Un programma siffatto, generico e senza alcun impegno preciso e verificabile, a chi parlava? Ovvio non rimpiango i programmi da 400 pagine ma si poteva anche scrivere: sulle politiche abitative vogliamo fare, e sottolineo fare e metterci queste risorse, questo, anche sinteticamente.

Stessa cosa per il Programma della coalizione a sostegno di Tridico al quale davo anche un voto peggiore di quello dato al programma di Ricci.
Eppure, tanto per dire a Macerata Il bando ERP 2024 ha registrato 276 domande di famiglie, di cui 268 ammesse. Un aumento del 30,8% rispetto al bando 2022, Ad Ascoli Piceno a luglio 2024 erano 327 le famiglie in graduatoria. Ad Ancona al 31 gennaio 2023 le famiglie in graduatoria erano 954. Esempi.
Nel solo 2024 nelle Marche sono state emesse 921 sentenze di sfratto, (+8,1% rispetto al 2023), sono state 1566 le richieste di esecuzione e 397 gli sfratti eseguiti con forza pubblica.
Delle 921 sentenze emesse nel solo 2024 quelle motivate per morosità sono state 752 (l’81%).
Ebbene del settore che conosco meglio il programma di Ricci non diceva nulla, neanche in materia di manutenzioni nelle case popolari o a sostegno nei caseggiati di case popolari per dare vita a comunità energetiche rinnovabili solidali per combattere il caro utenze, neanche nulla su impegni economici per, contrariamente a quanto fatto dal governo, erogare contributi affitto da parte della regione. Eppure, per esempio, solo ad Ascoli Piceno nel 2024 un totale di 305 famiglie hanno richiesto il contributo affitto.
Niente queste famiglie con sfratto, nelle graduatorie, nelle case popolari, richiedenti contributi affitto nelle Marche da Ricci completamente ignorate. Eppure è notorio come proprio tra i precari della casa si annida una fetta importante di astensionismo.
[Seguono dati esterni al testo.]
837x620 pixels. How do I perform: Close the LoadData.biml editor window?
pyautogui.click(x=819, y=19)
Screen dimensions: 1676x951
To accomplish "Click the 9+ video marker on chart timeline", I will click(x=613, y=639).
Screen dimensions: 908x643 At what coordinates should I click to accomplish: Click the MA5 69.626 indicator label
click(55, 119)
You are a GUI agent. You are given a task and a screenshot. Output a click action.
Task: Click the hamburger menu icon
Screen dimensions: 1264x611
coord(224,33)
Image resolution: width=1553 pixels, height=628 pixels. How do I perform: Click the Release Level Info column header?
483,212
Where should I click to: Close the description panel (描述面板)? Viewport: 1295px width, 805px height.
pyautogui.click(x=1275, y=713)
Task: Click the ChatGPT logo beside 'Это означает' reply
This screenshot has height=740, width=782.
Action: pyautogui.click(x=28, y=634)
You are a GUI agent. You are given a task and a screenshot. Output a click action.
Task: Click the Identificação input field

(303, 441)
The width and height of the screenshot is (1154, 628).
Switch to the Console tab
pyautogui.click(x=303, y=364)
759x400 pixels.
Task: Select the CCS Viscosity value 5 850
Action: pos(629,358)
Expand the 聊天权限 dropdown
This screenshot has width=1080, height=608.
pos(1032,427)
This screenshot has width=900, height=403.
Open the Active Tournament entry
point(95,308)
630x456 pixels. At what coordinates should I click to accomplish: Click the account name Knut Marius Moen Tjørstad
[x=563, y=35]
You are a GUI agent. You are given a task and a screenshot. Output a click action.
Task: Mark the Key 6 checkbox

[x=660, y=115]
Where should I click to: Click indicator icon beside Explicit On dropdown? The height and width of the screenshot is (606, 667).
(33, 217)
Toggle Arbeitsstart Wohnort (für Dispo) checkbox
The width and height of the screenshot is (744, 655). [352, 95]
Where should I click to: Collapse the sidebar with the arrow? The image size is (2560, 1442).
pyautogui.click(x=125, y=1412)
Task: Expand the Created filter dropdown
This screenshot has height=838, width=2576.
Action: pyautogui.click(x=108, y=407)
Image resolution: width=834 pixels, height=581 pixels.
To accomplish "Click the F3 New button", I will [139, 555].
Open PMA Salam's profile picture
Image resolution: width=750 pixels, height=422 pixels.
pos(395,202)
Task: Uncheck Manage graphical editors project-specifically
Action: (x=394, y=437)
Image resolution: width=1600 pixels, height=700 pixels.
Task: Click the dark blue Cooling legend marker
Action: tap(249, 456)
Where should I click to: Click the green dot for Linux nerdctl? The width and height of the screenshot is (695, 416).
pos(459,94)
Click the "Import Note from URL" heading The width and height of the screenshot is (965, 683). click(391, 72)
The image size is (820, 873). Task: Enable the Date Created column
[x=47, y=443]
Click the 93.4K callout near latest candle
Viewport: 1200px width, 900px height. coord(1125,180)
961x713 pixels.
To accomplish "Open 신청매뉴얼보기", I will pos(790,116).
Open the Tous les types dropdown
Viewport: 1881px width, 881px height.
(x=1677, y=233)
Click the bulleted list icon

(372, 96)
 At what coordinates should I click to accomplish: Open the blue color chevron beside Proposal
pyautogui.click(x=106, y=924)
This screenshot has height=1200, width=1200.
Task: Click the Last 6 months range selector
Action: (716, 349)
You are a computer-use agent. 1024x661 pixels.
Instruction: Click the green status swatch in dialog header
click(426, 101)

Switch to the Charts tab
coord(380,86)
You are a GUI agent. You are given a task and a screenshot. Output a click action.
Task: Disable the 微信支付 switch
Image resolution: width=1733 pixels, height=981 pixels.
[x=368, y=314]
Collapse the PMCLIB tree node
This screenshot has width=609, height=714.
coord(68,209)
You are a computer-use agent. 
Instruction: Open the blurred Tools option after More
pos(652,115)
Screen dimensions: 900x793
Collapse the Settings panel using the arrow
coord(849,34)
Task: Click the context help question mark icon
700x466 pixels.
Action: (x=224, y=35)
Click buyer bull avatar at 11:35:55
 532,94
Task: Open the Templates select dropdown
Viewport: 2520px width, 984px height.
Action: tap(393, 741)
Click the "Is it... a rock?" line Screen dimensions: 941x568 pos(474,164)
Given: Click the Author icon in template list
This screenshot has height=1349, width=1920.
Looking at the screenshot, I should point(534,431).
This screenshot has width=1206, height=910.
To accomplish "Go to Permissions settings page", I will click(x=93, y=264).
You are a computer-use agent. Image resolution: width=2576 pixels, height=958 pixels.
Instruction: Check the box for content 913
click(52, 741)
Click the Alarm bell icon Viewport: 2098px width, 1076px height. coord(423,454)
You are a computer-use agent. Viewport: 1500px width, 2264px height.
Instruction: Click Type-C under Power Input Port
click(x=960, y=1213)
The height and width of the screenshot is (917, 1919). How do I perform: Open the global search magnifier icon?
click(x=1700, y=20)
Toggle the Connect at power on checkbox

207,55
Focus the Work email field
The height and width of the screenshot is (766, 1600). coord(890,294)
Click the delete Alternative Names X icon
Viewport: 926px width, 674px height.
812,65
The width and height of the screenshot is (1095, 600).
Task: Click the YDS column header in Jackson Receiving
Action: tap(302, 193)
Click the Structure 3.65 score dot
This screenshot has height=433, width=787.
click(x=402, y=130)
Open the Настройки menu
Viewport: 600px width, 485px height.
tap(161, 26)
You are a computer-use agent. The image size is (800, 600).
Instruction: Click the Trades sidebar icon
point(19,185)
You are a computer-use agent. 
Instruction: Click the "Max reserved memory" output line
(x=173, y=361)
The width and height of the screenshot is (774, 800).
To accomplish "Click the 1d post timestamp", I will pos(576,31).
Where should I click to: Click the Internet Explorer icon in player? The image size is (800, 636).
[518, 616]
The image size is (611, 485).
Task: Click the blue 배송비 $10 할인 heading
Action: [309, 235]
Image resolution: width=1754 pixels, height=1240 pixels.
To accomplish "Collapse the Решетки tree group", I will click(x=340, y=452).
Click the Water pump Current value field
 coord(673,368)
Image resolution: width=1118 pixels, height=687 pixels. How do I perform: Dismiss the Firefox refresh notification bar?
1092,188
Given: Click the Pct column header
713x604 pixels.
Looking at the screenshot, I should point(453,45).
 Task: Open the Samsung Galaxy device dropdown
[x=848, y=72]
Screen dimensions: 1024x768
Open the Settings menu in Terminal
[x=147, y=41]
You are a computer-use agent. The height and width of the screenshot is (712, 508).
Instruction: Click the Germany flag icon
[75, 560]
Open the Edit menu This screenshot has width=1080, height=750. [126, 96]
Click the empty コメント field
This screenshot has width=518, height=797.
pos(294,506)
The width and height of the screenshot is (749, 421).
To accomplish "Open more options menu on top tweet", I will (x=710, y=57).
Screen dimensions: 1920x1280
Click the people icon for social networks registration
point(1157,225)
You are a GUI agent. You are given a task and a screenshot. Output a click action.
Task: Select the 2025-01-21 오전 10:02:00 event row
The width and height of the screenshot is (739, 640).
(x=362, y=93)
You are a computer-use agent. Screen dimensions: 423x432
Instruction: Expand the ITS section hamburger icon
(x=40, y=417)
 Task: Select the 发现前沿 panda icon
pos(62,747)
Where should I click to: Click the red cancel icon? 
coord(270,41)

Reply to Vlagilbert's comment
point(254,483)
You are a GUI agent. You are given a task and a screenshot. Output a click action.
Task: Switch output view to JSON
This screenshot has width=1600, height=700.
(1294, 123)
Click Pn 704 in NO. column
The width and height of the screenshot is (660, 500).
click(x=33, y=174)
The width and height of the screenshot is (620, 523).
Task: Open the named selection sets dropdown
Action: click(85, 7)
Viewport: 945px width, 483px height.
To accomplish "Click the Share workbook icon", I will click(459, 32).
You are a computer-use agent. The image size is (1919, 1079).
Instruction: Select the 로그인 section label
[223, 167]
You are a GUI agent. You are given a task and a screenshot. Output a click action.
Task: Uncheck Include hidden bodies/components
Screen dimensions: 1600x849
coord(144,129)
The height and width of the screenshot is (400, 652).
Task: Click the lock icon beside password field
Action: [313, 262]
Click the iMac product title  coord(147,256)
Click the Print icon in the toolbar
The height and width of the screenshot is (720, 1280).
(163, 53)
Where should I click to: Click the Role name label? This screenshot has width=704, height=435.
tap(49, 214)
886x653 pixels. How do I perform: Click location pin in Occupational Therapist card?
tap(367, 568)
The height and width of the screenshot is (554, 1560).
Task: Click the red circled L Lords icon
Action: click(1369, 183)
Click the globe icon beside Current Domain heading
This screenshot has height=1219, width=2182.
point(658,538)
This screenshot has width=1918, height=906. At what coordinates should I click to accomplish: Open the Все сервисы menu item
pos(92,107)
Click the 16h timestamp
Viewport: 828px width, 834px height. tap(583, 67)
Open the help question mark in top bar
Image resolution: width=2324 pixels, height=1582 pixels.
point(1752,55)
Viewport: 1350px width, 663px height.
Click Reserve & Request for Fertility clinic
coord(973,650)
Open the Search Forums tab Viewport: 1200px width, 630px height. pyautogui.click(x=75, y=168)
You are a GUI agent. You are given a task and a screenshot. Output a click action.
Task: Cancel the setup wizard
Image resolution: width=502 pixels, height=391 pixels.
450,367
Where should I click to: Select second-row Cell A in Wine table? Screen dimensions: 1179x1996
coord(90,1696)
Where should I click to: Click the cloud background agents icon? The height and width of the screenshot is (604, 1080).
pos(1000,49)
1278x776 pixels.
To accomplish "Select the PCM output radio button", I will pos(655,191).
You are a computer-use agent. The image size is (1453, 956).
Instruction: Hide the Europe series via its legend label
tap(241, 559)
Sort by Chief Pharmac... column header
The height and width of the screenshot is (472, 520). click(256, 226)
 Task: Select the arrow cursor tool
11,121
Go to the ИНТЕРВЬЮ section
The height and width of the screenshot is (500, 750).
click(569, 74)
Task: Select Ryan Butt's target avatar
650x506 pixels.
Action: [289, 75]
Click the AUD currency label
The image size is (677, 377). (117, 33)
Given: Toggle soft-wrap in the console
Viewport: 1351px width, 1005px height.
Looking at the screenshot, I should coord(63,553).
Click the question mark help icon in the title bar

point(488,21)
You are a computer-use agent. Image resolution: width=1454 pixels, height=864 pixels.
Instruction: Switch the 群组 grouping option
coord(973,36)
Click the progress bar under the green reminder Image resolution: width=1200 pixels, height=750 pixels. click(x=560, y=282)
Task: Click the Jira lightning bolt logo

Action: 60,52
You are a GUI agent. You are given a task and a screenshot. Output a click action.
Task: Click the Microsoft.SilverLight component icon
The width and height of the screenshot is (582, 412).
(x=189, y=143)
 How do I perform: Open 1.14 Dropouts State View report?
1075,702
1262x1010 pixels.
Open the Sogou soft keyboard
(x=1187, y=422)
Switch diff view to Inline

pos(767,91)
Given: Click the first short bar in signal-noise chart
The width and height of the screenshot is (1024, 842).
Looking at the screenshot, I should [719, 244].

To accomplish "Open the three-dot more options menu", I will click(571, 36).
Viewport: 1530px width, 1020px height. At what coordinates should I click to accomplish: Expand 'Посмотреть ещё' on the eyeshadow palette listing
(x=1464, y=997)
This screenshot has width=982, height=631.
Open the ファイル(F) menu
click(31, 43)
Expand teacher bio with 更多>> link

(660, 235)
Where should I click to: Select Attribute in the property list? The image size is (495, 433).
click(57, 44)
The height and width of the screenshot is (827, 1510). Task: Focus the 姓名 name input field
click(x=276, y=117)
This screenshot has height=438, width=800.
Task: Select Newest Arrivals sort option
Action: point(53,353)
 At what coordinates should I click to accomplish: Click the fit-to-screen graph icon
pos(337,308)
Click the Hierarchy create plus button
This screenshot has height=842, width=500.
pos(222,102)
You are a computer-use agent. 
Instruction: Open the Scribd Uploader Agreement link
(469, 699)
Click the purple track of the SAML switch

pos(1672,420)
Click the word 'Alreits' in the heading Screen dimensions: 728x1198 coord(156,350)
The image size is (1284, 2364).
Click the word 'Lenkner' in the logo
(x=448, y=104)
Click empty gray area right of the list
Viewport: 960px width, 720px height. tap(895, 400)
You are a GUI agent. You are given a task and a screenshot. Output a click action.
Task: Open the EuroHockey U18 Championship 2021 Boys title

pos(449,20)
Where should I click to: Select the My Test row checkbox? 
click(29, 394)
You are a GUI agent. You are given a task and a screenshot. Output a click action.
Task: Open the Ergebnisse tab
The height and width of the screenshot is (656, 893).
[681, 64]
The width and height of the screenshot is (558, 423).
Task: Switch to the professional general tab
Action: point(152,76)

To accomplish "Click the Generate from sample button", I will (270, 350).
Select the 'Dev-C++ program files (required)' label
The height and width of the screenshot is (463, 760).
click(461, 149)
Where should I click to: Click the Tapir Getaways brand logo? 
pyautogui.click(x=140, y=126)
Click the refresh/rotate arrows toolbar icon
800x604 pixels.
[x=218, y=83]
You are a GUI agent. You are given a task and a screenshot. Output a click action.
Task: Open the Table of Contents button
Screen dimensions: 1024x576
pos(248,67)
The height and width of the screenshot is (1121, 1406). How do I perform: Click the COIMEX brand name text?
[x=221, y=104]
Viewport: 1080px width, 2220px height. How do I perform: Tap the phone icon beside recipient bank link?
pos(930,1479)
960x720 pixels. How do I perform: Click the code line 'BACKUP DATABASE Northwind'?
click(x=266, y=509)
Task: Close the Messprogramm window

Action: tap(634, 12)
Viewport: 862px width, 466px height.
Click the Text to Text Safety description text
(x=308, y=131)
Stiamo parlando nelle Marche di migliaia di famiglie.
D’altronde gli stessi sindacati inquilini tre giorni prima il voto sono stati costretti a diffondere un comunicato con il quale “denunciano l’assenza delle politiche abitative nei programmi per le regionali marchigiane. “Il diritto all’abitare appare marginale o del tutto assente nei programmi dei candidati, nonostante la crescente gravità della situazione”,
Ed ancora dichiaravano: “Durante l’ultima legislatura si è registrata “una quasi totale mancanza di iniziativa sul fronte della casa”, con l’unico intervento rappresentato dal mega piano di vendita di circa 9mila alloggi Erap sui 14mila totali regionali, che “ha dato risultati modesti e impoverito il patrimonio disponibile”.
I sindacati sottolineano una responsabilità “particolarmente grave”: la Regione non approva un Piano Casa triennale dal 2013-2016. “Da oltre dieci anni i cittadini marchigiani non dispongono di uno strumento fondamentale per garantire il diritto all’abitare”
I sindacati inquilini indicavano le gravi responsabilità della giunta regionale uscente. Questa poteva essere occasione per Ricci per dire qualcosa di concreto non oserei dire di sinistra. Invece silenzio come del resto silenzioso era il suo programma in materia di politiche abitative.
Di certo sul voto popolare dei precari della casa i conti non tornano e non sono, da qui, nemmeno tornati i voti. Io avevo dato 4 e mezzo al programma di Ricci gli elettori sono stati più severi di me.